#### [Passage provided]
-- Start --

# Freesat HD in Cork



## Squonk (14 Oct 2008)

Anybody know where I can get a Freesat HD box in Cork? Possibly with installation. Just to avoid confusion, I'm not talking about free-to-air or freeview but true Freesat HD as defined here www.freesat.co.uk  i.e. a full EPG, HD channels etc - Thanks.


----------



## pup (15 Oct 2008)

Hi Squonk,  I think you will have to go across the border and pick up a freesat decoder and get someone locally to put up the disk. There is only two HD channels. They broadcast 1080i and not true hd 1080p.


----------



## chipie (15 Oct 2008)

www.iwantabox.com
i was only looking at one tonite..seems like der are plenty of staions on them


----------



## Squonk (15 Oct 2008)

Thanks for that link...I also found one here http://www.satellite.ie/acatalog/Freesat_HD_Box.html


----------



## z105 (15 Oct 2008)

BBC and ITV are on HD 1080i, but Channel 4 are soon to go HD on the freesat as their contract ends with Sky at end of October. Film4 and Film4 +1 are due to go HD early next year apparentely.


----------



## Technologist (19 Oct 2008)

chipie said:


> www.iwantabox.com
> i was only looking at one tonite..seems like der are plenty of staions on them


I wouldn't touch that site with a bargepole. 

Find a reliable source for Freesat HD boxes such as Irish web sites (satellite.ie, freesat.ie etc) or Argos in Northern Ireland.

But, it might be a good idea to wait for Freesat HD boxes with PVR features, coming soon.


----------



## Marantze (20 Oct 2008)

Technologist said:


> I wouldn't touch that site with a bargepole.
> 
> Find a reliable source for Freesat HD boxes such as Irish web sites (satellite.ie, freesat.ie etc) or Argos in Northern Ireland.
> 
> But, it might be a good idea to wait for Freesat HD boxes with PVR features, coming soon.


I have done business with iwantabox.com and found them to be great to deal with over a two year period


----------



## Technologist (21 Oct 2008)

-- End --

#### [Given material]
-- Start --

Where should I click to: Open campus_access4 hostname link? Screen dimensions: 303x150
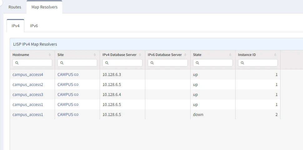click(28, 75)

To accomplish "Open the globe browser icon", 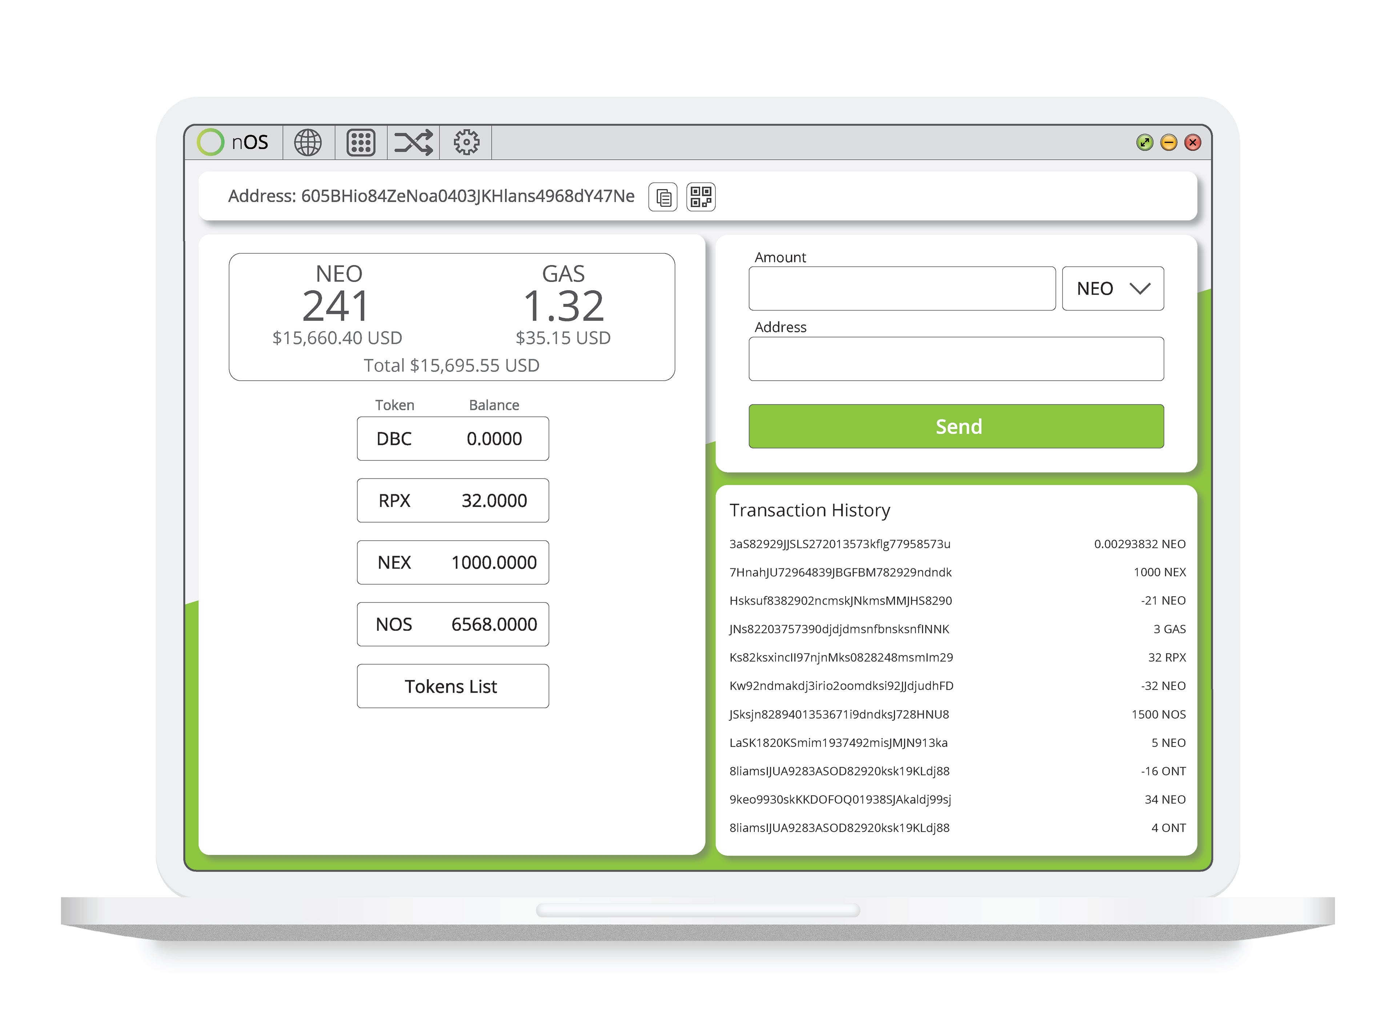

-- End --

#### [Request]
Carry on the Freesat HD forum thread from the point where it stops. The material is unrelated to the Freesat HD forum thread.

#### [Answer to the problem]
marantze said:
			
		

> I have done business with iwantabox.com and found them to be great to deal with over a two year period



I cannot think of any legitimate use for the cable boxes they sell.


----------



## Marantze (23 Oct 2008)

Technologist said:


> I cannot think of any legitimate use for the cable boxes they sell.



Who said I purchased Cable boxes from them, I did not say that,what I said was that I done some business with them,and I found them to be very good and professional at what they do.


----------



## mik_da_man (29 Oct 2008)

Maplins in Blackpool sell the boxes you require


----------



## Squonk (30 Oct 2008)

I see now that Tesco are selling freesat boxes and installation under the name "sat4free". The price is EUR300 for a standard box + dish+installation or pay an extra EUR100 for the HD version. See [broken link removed]


----------



## Pique318 (31 Oct 2008)

Technologist said:


> I cannot think of any legitimate use for the cable boxes they sell.


Um, watching cable TV ?


----------



## z105 (6 Nov 2008)

> €260.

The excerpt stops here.